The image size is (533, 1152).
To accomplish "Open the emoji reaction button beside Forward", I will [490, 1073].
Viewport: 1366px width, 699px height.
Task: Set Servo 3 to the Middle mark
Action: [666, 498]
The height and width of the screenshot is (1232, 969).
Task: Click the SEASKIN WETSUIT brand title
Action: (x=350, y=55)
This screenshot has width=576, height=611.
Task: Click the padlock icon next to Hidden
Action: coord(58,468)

★ ★ ★ ★ ★ ★ ★

• [WHAT TO WORK ON] All lines of the data are to be repeated exactly as they stand.

• [SOLUTION TO THE PROBLEM]
The image size is (533, 1152).
To accomplish "Open the emoji reaction button beside Forward", I will [490, 1073].
Viewport: 1366px width, 699px height.
Task: Set Servo 3 to the Middle mark
Action: [666, 498]
The height and width of the screenshot is (1232, 969).
Task: Click the SEASKIN WETSUIT brand title
Action: (x=350, y=55)
This screenshot has width=576, height=611.
Task: Click the padlock icon next to Hidden
Action: coord(58,468)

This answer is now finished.